Everyone experiences time in the same way. As you are traveling through space close to the speed of light, time goes by as usual. A day feels like a day, a year like a year. While you’re on your trip, I am still back on Earth, where time carries on as usual. Everyday feels the same, every year the same as well. It is not until your return that we learn how time has changed between the two of us. Your trip was only a year long for you, but you find that decades have passed here on Earth while you were gone. This is because time slows down as you approach the speed of light, and it is because of this dilation of time that you do not break the intergalactic speed limit. While, from your perspective, you are sprinting at 14 mph, time is actually traveling a thousand times faster than it seems to you.
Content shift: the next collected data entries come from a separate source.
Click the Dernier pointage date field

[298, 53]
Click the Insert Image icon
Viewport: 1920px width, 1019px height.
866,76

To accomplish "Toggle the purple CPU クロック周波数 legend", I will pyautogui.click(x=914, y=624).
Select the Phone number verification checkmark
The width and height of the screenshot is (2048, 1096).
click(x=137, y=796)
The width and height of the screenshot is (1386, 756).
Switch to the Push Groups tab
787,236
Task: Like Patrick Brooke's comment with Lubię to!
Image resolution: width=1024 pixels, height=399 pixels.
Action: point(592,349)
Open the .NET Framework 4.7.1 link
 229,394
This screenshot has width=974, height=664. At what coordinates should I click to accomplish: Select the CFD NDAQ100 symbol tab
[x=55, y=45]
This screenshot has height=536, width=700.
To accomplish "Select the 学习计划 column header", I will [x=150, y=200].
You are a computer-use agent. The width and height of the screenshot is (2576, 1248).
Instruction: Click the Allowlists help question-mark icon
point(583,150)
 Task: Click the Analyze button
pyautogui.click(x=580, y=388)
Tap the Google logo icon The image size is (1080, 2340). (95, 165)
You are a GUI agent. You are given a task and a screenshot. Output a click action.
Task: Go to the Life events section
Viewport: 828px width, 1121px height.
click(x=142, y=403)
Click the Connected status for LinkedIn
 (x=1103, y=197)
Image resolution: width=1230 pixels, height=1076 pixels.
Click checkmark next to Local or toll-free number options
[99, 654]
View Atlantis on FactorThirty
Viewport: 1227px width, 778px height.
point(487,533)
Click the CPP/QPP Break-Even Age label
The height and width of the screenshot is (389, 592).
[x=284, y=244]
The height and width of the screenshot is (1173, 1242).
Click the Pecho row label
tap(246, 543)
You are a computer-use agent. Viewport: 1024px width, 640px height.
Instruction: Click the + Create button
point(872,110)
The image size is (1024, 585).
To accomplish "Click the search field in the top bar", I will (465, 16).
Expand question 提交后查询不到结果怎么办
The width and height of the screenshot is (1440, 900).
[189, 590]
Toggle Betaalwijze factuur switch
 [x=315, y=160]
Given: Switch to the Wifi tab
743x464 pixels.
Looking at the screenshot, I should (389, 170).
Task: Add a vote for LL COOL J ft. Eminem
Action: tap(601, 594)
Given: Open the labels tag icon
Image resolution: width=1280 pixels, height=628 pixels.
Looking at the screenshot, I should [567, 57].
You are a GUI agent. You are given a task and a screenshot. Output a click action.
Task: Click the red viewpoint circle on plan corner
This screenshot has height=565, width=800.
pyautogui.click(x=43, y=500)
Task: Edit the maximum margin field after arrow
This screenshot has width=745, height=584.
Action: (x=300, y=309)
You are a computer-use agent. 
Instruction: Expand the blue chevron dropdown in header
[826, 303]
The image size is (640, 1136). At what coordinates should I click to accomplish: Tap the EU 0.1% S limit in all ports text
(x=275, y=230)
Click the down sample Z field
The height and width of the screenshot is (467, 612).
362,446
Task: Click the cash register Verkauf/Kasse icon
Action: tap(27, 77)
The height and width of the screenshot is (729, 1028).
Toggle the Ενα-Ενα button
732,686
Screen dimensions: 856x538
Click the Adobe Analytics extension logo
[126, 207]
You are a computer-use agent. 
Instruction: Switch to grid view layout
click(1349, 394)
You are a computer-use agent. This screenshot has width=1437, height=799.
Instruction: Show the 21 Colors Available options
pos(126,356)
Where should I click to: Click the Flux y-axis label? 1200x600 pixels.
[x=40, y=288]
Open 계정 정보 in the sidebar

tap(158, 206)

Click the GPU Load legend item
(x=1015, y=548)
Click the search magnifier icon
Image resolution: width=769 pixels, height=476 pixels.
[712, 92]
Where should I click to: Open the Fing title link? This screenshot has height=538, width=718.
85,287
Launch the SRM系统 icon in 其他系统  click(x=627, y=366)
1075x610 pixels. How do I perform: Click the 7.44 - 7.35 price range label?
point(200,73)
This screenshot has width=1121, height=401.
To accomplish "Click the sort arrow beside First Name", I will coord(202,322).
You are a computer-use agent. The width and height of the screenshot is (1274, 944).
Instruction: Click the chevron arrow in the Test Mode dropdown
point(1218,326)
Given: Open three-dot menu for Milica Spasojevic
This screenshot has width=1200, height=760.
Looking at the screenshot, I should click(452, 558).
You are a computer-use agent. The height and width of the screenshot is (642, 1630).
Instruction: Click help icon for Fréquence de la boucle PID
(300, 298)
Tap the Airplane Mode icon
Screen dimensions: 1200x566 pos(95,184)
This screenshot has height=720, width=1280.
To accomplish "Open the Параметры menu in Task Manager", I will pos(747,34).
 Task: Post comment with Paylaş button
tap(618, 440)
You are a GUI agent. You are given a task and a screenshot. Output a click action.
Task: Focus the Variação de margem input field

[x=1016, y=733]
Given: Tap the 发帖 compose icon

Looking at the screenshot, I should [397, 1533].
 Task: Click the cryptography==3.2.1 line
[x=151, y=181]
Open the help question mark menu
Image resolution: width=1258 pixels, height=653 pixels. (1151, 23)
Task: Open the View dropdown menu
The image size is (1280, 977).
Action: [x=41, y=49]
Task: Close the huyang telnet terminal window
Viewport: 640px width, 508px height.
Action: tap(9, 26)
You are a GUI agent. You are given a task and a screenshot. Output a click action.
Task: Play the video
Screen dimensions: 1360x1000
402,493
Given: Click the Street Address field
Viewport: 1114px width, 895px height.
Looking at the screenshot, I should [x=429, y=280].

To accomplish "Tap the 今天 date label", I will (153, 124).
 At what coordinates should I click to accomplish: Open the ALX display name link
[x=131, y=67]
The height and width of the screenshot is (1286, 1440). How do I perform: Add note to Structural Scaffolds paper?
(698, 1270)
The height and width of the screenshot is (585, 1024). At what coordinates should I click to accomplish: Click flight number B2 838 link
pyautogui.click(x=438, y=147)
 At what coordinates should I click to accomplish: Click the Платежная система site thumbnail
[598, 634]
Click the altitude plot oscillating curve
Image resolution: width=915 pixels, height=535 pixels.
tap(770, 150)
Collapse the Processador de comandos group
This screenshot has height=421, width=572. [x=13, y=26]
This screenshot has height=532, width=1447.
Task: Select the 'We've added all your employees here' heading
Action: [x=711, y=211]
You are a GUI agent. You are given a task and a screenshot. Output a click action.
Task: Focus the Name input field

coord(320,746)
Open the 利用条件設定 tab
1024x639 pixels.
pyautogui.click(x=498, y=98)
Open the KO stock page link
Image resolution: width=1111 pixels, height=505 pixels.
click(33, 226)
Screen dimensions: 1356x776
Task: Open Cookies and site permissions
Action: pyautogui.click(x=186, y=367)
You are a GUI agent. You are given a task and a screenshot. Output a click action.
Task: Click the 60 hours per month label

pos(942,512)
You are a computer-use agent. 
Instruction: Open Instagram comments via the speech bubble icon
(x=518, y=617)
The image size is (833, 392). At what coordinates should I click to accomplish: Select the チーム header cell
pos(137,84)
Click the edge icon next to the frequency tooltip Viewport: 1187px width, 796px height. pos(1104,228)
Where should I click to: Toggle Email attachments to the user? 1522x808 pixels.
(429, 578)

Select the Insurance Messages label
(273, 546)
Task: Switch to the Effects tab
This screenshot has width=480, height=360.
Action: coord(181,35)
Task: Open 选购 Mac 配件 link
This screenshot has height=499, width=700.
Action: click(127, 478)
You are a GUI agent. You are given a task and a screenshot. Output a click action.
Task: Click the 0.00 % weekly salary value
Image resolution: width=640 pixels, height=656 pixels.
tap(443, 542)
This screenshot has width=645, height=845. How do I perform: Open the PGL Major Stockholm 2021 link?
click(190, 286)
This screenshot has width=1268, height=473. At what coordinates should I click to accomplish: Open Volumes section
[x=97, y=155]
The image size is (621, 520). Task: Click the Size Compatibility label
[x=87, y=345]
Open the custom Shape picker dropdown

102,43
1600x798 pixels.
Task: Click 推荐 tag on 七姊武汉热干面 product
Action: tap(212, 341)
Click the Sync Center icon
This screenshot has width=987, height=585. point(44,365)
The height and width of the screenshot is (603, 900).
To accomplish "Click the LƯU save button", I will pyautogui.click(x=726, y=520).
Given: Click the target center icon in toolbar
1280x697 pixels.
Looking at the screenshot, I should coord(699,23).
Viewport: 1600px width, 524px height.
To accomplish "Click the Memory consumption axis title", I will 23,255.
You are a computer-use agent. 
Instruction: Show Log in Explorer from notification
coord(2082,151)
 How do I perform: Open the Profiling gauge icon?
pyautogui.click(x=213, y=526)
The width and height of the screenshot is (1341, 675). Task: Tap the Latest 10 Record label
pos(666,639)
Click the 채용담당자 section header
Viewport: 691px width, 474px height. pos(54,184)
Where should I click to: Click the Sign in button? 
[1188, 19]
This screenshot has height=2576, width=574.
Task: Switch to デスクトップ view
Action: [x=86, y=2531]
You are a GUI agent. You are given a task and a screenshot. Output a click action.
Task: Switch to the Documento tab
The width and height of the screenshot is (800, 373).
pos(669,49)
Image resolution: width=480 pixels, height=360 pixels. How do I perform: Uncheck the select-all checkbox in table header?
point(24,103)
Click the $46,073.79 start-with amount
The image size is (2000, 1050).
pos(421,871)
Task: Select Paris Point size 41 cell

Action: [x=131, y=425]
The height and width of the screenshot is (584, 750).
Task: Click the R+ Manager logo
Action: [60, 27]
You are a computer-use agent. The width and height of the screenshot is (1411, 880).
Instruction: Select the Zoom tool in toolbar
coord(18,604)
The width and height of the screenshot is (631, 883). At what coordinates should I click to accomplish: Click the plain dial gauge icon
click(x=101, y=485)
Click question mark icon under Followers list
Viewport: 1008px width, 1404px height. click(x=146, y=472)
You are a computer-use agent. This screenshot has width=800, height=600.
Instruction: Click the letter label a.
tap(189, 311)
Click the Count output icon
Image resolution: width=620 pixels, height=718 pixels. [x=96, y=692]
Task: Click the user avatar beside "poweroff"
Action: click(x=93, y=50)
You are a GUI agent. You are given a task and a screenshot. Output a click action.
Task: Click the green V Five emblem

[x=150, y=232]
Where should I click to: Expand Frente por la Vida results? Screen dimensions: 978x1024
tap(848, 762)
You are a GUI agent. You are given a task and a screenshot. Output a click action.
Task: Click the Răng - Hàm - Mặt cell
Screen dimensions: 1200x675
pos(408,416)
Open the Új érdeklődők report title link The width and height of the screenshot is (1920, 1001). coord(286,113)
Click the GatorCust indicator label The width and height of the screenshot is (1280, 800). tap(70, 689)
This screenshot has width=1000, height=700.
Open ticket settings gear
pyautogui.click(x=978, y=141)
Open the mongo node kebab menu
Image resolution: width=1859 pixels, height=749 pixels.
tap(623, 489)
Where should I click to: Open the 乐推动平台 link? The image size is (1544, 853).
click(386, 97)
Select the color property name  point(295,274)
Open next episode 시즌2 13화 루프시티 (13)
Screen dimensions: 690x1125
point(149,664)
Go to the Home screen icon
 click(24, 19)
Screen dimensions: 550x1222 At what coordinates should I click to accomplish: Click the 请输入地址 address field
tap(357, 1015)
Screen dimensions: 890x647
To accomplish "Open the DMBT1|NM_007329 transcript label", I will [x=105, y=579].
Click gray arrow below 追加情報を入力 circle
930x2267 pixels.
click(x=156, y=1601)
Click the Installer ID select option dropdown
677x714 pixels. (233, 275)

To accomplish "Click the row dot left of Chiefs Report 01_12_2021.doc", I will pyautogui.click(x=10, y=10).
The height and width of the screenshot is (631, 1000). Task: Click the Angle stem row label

The sprints only take a couple seconds from your perspective, but, from the perspective of time here on Earth, it takes you days to do one sprint; you may think that you are fast, but to us it would barely look like you’re even moving. It is this time compensation that prevents you from breaking the speed of light.
But does this make intergalactic travel impossible. Even if we could build such a spacecraft, even if it traveled at speeds hundreds of thousands of miles per hour less than the speed of light (still unfathomably fast), time would mess everything up. A trip to the nearby stars or even the center of the Milky Way would definitely be plausible with this kind of ship. Astronauts would reach the center of the galaxy in twenty some years – in their time. Upon returning to Earth after their 50 year round trip, somewhere in the tens of thousands of years would have passed on Earth. In the future, we may be able to develop ways to overcome the difficulties of building spacecraft to travel at the breakneck speeds approaching the speed of light, but we may never overcome the universe’s laws of time.